Note: Adapted
from a post on February 21, 2012.
Malcolm
Little was born on May
19, 1925 in Omaha, Nebraska to a
local leader of Marcus Garvey’s
Universal Negro Improvement Association and a very light skinned
mother. The family was harassed for his
father’s involvements, forced to move from Omaha, and threatened in their new
home in Lansing, Michigan.
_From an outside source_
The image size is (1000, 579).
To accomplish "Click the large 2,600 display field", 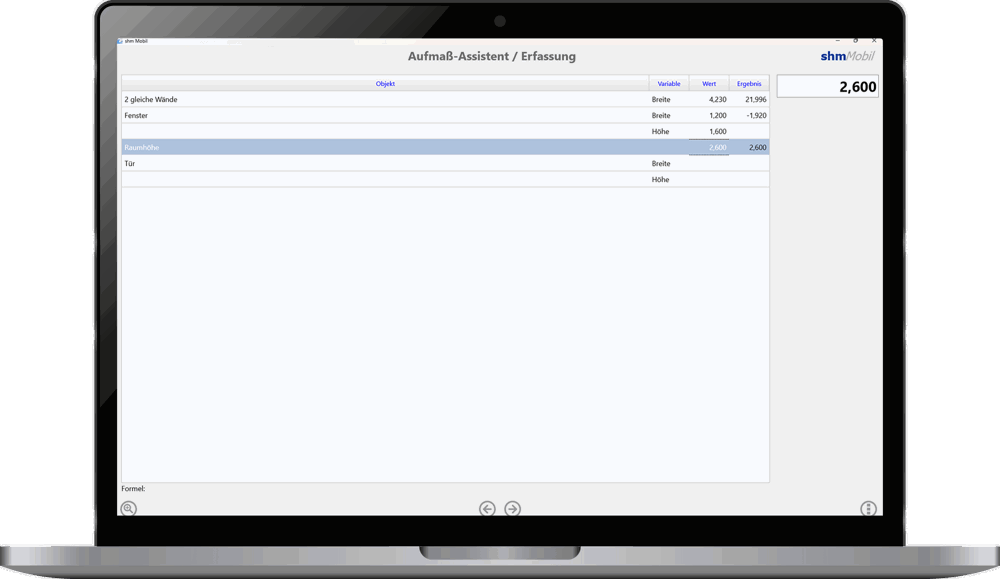I will click(x=828, y=87).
Malcolm’s father’s death after being run
over by a street car may have been the result of an attack by the racist
Michigan Black Legion.
Without his father,
Malcolm drifted into crime and was sentenced to 10 years in prison for burglary
and gun charges in Massachusetts in
1946. While serving time he fell under
the influence of another inmate who encouraged him to improve himself through
reading and who introduced him to the teaching of another ex-con Elijah Muhammad.
After being released
from prison in 1952 he met the leader of The
Nation of Islam in Chicago,
forsook his “slave name,” and became Malcolm
X. He rose rapidly in the
organization and soon became Elijah Muhammad’s most trusted lieutenant and
public spokesperson.
The Nation of Islam
taught a brand of African American Nationalism
and separation from the “White Devils” who oppressed them. Under Malcolm’s influence the Nation of Islam
grew from 500 to more than 25,000 members.
He scored a great coup when he successfully recruited the Heavy Weight Champion of the World Cassius
Clay and dubbed him Muhammad
Ali.
During the Civil Rights era he was harshly
critical of the Rev. Martin Luther King,
Jr. and other leaders for both seeking integration and for their nonviolent
tactics.
After being publicly
censured by Elijah Muhammad for saying that the assassination of John F. Kennedy amounted to “the
chickens coming home to roost,” Malcolm broke with the Nation of Islam.
He founded his own
Muslim organization, the Muslim Mosque and
the Organization of African-American
Unity as a secular and political organization. As he worked on The Autobiography of Malcolm X
with Alex Haley, he began to
advocate the “careful use of the ballot” as a means of African American
advancement.
He was also approached
by orthodox Sunni Muslims and urged
to study the Koran and repudiate the
many un-Islamic innovations of the Nation of Islam. He did convert and undertook the required
pilgrimage to Mecca. While there he observed how believers of
all races were respected, welcomed and treated equally. He came to believe the Islam could be the
means by which racial reconciliation could take place.
This new outlook, and
the fact that Malcolm was both attracting his followers and overshadowing him in
public, made him a marked man with Elijah Muhammad.
On February 21, 1965 Malcolm X was cut down in a hail of
gunfire by three assailants loyal to Elijah Muhammad. He had just risen to speak
to a crowd of about 400 at a meeting of The Organization of African American
Unity at the Audubon Ballroom in New
York City.
Although top leadership
in the Nation was never directly connected to the assassination, three members
were convicted in the shooting. Alex
Haley finished the Autobiography and it was published to wide acclaim later in
the year.
Denzel Washington played him in a critically acclaimed bio-pic decades later.